The last two items I will discuss concurrently. They are your primary and secondary Domain Name Servers (DNS). These are servers that can be found on your LAN or out on the internet WAN and your computer will use these servers to convert a Fully Qualified Domain Name (FQDN) to an Internet Resolvable IP Address. That is the only thing a DNS server does. A machine {Requester} provides and FQDN to the {Server} the server takes that FQDN and queries against it's internal cached lookup table and returns an IP Address. That's it. Pretty simple. I will typically give my local DNS Servers an IP Address of .99 or .199. If my domain controller and DNS Server are on the same physical machine then the IP Address will always be X.X.X.99. If they are on different machines then my Domain Controller will be X.X.X.99 and my DNS Server will be X.X.X.199. Your typical store bought Linksys or D-Link Router will also act as a DNS Forwarder. So you may the LAN IP Address of your Internet Firewall/Router as one of your DNS servers as well. For the sake of discussion I'll configure 3 DNS Servers (I always do.) and it will look something like this:

192.168.0.99 - {Primary DNS Server}   Domain Controller's LAN IP Address.
192.168.0.1  - {Secondary DNS Server} Internet Firewall/Router's LAN IP Address.
24.116.0.202 - {Tertiary DNS Server}  Public DNS Server provided by my ISP.

To conclude our discussion on TCP/IP Networking in Class C subnets let's now put it all back together. We've discussed the IP Address, Subnet Mask, Default Gateway, Primary and Secondary Domain Name Servers. I've provided a general overview for how the numbering schemes work in each case and we should now have a functioning understanding of how to build a TCP/IP Stack by hand. Let's give it a try.

     IP Address: 192.168.0.2    The LAN IP Address of PC #1.
    Subnet Mask: 255.255.255.0  The numbering scheme for a Class C subnet.
Default Gateway: 192.168.0.1    The LAN IP Address of my Internet Firewall/Router.
    Primary DNS: 192.168.0.99   The IP Address of my domain controller 
                                or LAN DNS Server. Can also be the LAN IP 
                                of your Firewall/Router.
  Secondary DNS: 192.168.0.1    The IP Address of my Firewall/Router. 
                                Can also be a WAN ISP provided DNS Server.
   Tertiary DNS: 24.116.0.202   The IP Address of my WAN ISP provided DNS Server.

As final clarification on this. DNS Servers for computers on networks answering to a Domain Controller should always have the IP Address of that Domain Controller listed first and foremost. That's the only rule. After that you can use any order of DNS Servers from WAN to LAN and back to WAN. Most PC's will have two listed and in most cases those two will be those DNS Servers provided by your ISP.

What is a Domain Controller?

A domain controller is a very complex topic.
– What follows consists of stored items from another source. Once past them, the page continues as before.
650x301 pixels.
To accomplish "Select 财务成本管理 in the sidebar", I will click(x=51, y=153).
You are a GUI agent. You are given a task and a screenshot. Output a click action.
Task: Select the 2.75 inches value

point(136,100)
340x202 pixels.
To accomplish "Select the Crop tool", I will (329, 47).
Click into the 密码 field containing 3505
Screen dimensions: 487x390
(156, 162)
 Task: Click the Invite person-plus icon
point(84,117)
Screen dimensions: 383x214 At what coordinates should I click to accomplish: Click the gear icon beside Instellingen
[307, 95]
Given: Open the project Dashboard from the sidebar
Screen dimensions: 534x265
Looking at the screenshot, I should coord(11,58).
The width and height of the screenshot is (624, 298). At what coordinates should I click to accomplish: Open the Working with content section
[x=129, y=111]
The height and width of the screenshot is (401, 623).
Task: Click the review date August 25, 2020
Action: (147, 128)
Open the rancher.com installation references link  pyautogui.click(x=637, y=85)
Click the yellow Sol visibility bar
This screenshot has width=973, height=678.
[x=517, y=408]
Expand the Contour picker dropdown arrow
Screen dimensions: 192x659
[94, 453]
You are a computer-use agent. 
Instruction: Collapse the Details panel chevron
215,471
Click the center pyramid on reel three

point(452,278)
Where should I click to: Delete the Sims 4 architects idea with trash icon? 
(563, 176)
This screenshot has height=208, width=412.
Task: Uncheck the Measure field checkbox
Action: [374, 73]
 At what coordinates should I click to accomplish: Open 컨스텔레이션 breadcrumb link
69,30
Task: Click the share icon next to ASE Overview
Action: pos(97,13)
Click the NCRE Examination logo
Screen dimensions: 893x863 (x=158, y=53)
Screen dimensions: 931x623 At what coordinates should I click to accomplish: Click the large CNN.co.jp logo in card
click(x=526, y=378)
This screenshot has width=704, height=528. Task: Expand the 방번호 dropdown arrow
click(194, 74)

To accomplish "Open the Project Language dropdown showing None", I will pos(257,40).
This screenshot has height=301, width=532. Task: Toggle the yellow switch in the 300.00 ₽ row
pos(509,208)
Domains are made up of Forests and nodes and can be enormous. A simple definition of a single domain controller would be to say that it governs the use of network objects and resources within the domain. Domain Controllers can also controll both inbound and outbound traffic to the domain and will establish rules for each type of traffic. So on my network my Active Directory Domain Controller hosts all my printers, PC's joined to the domain and my active user accounts. I then use Active Directory to control who can do what with these resources on my domain. So think a Domain Controller as place to store information about equipment on your domain, who can use it and from which computers. People study for years to become masters of Active Directory and Domain Controllers and it's not a light topic at all. I would advise you Google "Domain Controllers" or search that term at Microsoft to learn more about them and what can be done. My domain controller is actually a Microsoft Small Business Server 2003 Premium Edition. It hosts SQL Server, Internet Information Server (IIS)Microsoft Exchange 2003, User protected resources, Group protected resources, printers and security updates.

 

History

August 10th, 2006. First release.

August 16th, 2006. Adding in information about TCP/IP stacks and Domain Controllers.